MELVYN BRAGG, writer and television presenter: During the holidays I worked at a local lemonade factory. I used to go out to neighbouring villages delivering the lemonade with a man called Wally.

HELEN LEDERER, comedienne: I worked as a pedestrian counter for Haringey council's Highways Department. This involved getting up at the crack of dawn with counter and clipboard in hand, standing on a designated road counting people as they crossed. I must have been good because I was asked to organise the other counters and had to direct them to their spots. God knows why because my sense of direction is dire at the best of times.

IAN McEWAN, writer: I was a film extra in Oh, What a Lovely War which was filmed in Brighton in the summer of '68. I made a real fortune, over pounds 1,000. I was also an extra in The Saint. I was the foot that stood on Roger Moore's towel as he chatted up a bimbo on a pretend beach in a huge Elstree studio. It was the nearest I ever got to babe heaven.

JEAN BROOM, housing officer: I've done so many student jobs, all of them terrible. The smelliest was when I worked in a jellied eel stall outside the Goat pub in Carlshalton. The hours were lousy but I used my wages to save up to get my first ever perm.

RABBI HUGO GRYN: I come from a poor family so I had to work nights in a laboratory doing tests.
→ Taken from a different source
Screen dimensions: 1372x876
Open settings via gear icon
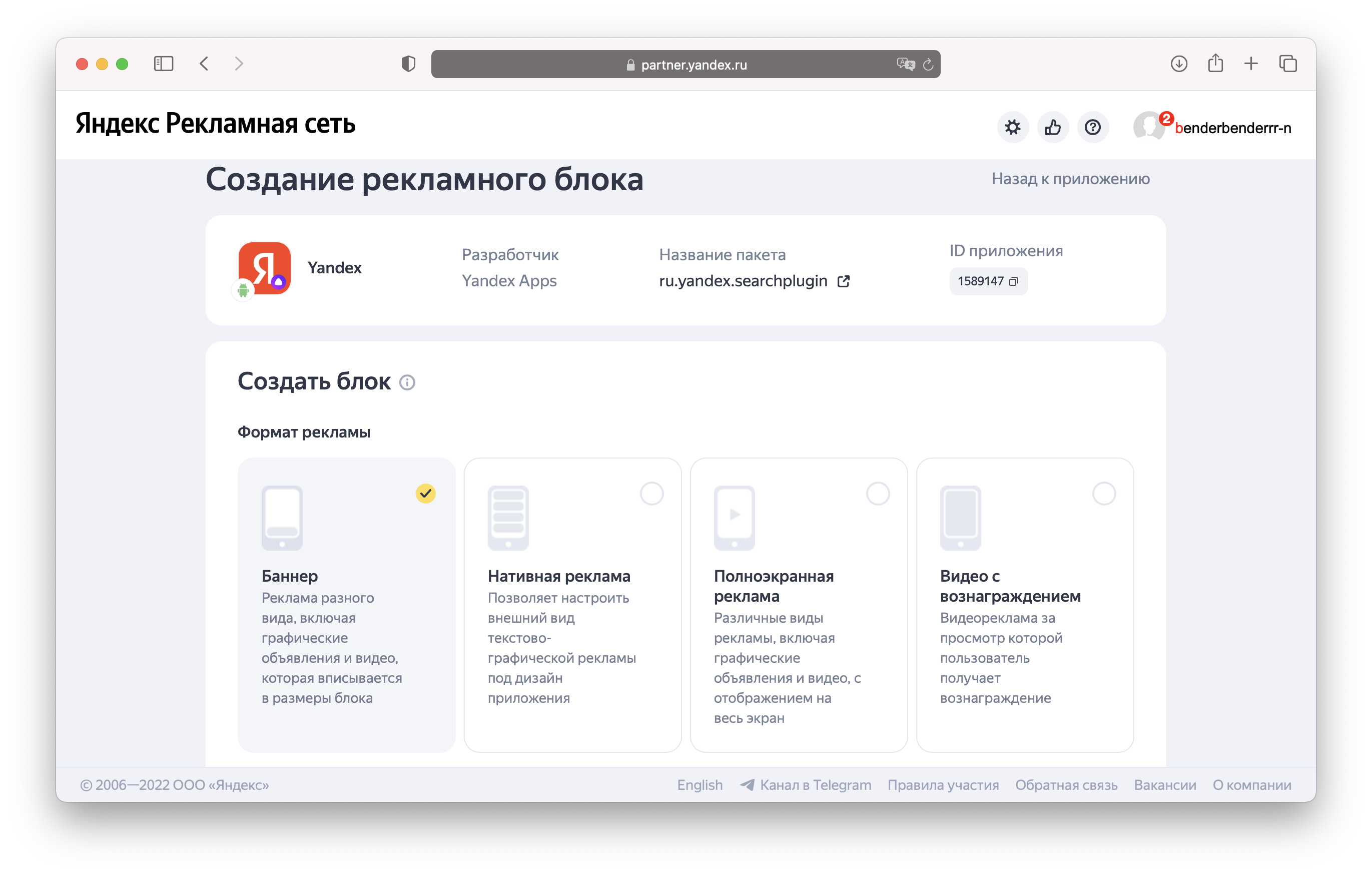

During the summer I was director of a student summer camp in America. I worked very hard and I could earn just enough to put me through college for the year.

KELLY TANK, receptionist: I worked in an electronics factory soldering components on to circuit boards for 12 hours a day. Nobody spoke to us, even during breaks, because we were temps and earned more money than the permanent staff - it was a nightmare.

CANON DOMINIC WALKER, vicar of Brighton: I worked as a lorry driver for WH Smith for a while, I enjoyed being out and about. It was very good for someone like me who had been to a public school and come from a very middle-class background to see how the other half lives. I think everyone should be made to do it.

DESMOND MORRIS, anthropologist: The only way I earned money when I was a student was from painting. I had my first exhibition in London in 1950 and I managed to sell a couple. It was my dream to become a painter but I soon realised that I wouldn't earn enough to make a living so I carried on with a scientific career.

JOHN MARRAY, solicitor: The worst student job I had was stacking shelves for my local Sainsbury's. An assistant manager with milk bottle glasses and a humungous boil on the back of his neck told me off for being unhygienic because I hadn't shaved for a day.

JANE BRAND, theatrical agent: During term time I worked one night selling cinema tickets in Oxford. The money came in handy but the main reasons I did it was I could watch the the latest films for free.

DON FOSTER, Liberal Democrat Education Spokesman: I've done a stack of jobs from operating a pea cleaning machine to filling plastic teddy bears with foul smelling bubble bath. The one I enjoyed the most was as a bus conductor for Midland red buses. We went all over the place and the money wasn't bad either.

DAVID GILHOOLY, dentist: I mostly did building work during the holidays. I remember I worked for one building firm extending a local church. It involved digging up part of the graveyard. The worst part was the coffins full of bones and nasty smelling water.